Could Creatine Target States of Chronic Brain Energetic Depletion?

In addition to acute brain stressors that reflect and influence brain energetics, many chronic brain issues are linked to impaired brain energetics. Of these, the best example may be Alzheimer’s disease, a condition that affects almost 60 million people around the world and up to 1 in 3 people over age 85. Alzheimer’s disease is sometimes called “Type 3 diabetes” because it’s been clearly linked to impairments in brain energetics. Specifically, data suggests that a decrease in brain use of glucose (called “cerebral hypometabolism”) is an early indicator of Alzheimer’s disease, and may be a driver of disease progression. Importantly, a decrease in brain glucose utilization has also been found in older adults in general. So how might creatine factor into the conversation?

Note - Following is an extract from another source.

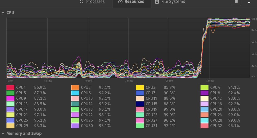Click the CPU14 teal color swatch
Viewport: 257px width, 138px height.
(75, 104)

Generally speaking, the research looking at the potential for creatine as a way to benefit brain energetics in Alzheimer’s or age-related cognitive decline is very early and almost exclusively preclinical. However, some promising findings have many researchers invested in continuing pursuit of this emerging science. In a 2023 paper entitled “Creatine as a Therapeutic Target in Alzheimer's Disease,” the authors state that despite the existing lack of clinical data, “Creatine may serve as a potential target for prevention and therapy and Creatine monohydrate supplementation may be beneficial in AD,” and advocate for more clinical data. The good news is that there’s at least one protocol for a pilot study on this very topic now published.

Putting it Together

Creatine is a naturally occurring compound that is found in our food and is synthesized in our bodies under normal states. Creatine’s known mechanism of action indicates that it plays a role in energy regeneration, and this may have significant implications for brain energetics. While the research is still early, there’s some initial signal that creatine may help to offset energetic depletion states in our brains both acutely and long term.